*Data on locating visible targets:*
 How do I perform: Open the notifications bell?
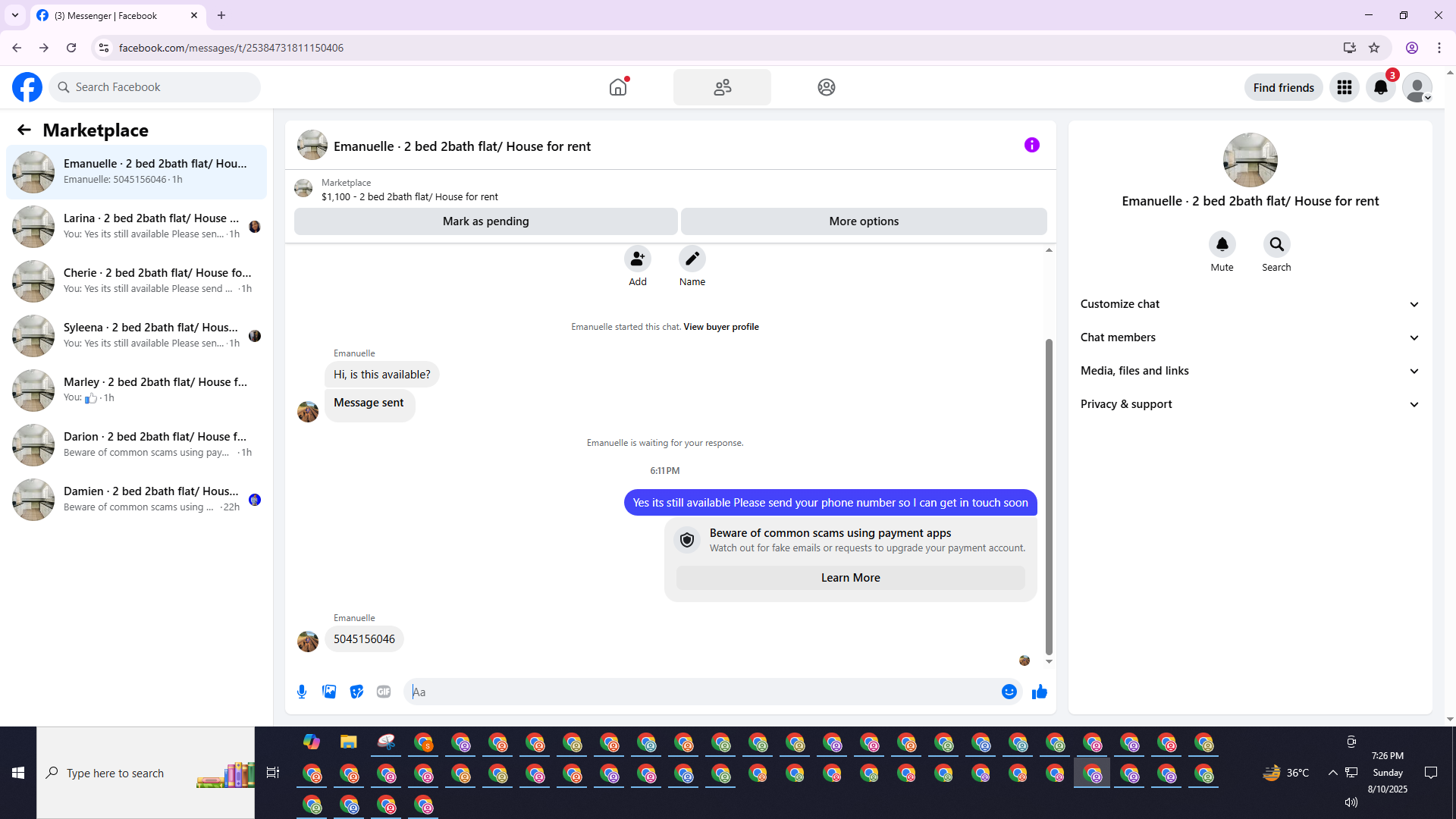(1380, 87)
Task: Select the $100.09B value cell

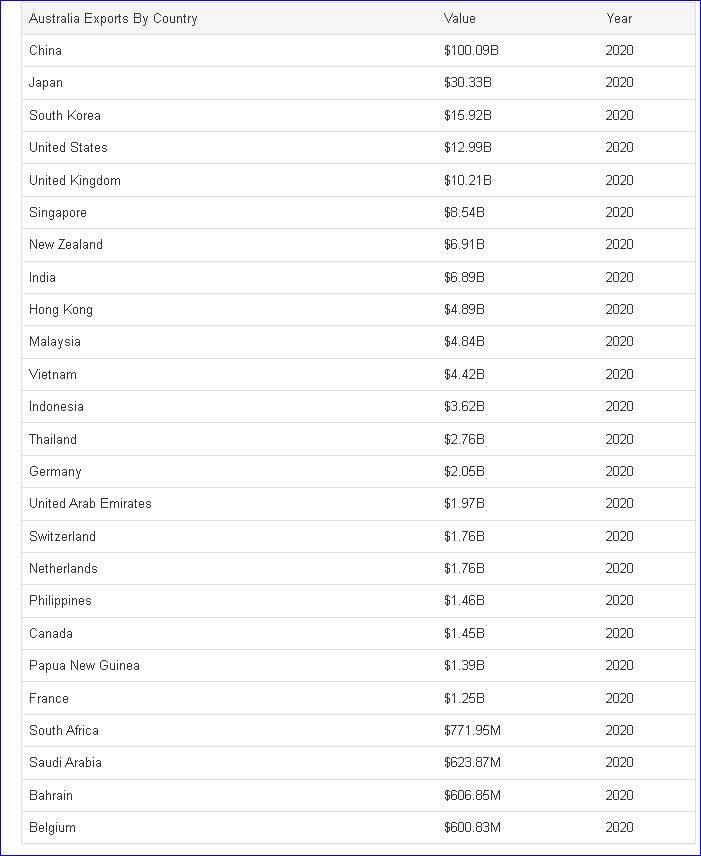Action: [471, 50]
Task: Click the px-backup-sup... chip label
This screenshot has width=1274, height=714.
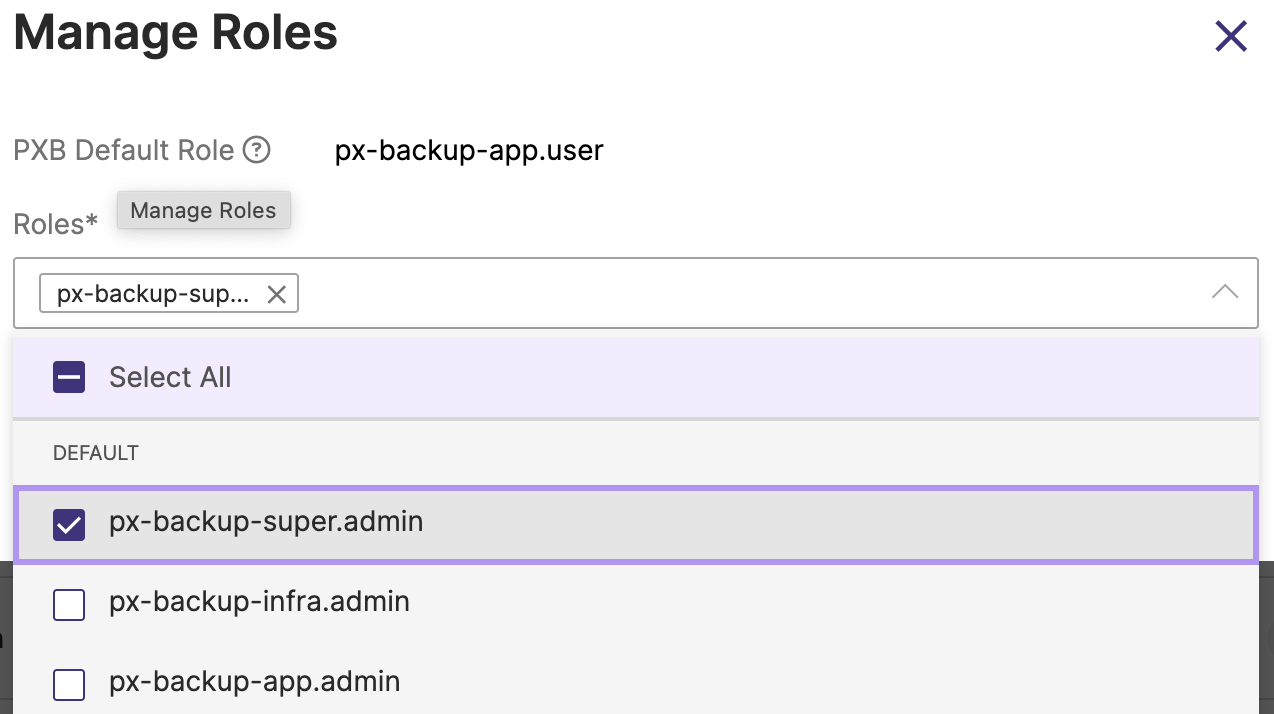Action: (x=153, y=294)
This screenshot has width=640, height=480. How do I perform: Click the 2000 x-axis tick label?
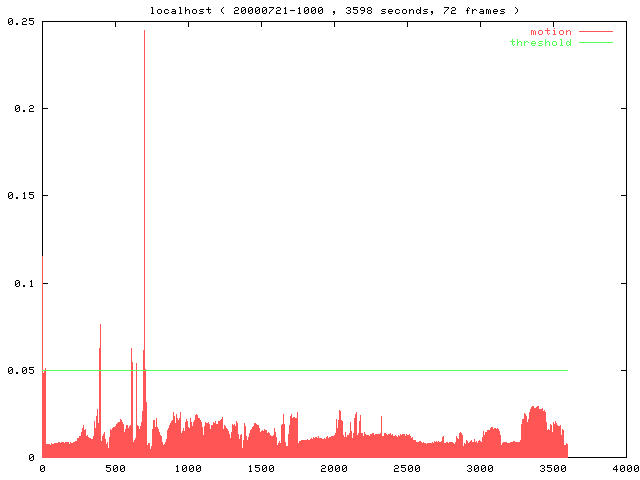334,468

*To be done:*
Rescale the records above by reproducing every line, requests included, with each coordinate in the answers multiplied by 1.9 and rounded to a whole number, halves rounding up. Leave the pictures out of your answer.

*Task answer:*
 How do I perform: Open the notifications bell?
(2622, 165)
Task: Select the $100.09B value cell

Action: [895, 95]
Task: Click the px-backup-sup... chip label
This screenshot has width=1274, height=714.
Action: (x=291, y=559)
This screenshot has width=640, height=480. How do I perform: Click the 2000 x-axis tick label?
635,889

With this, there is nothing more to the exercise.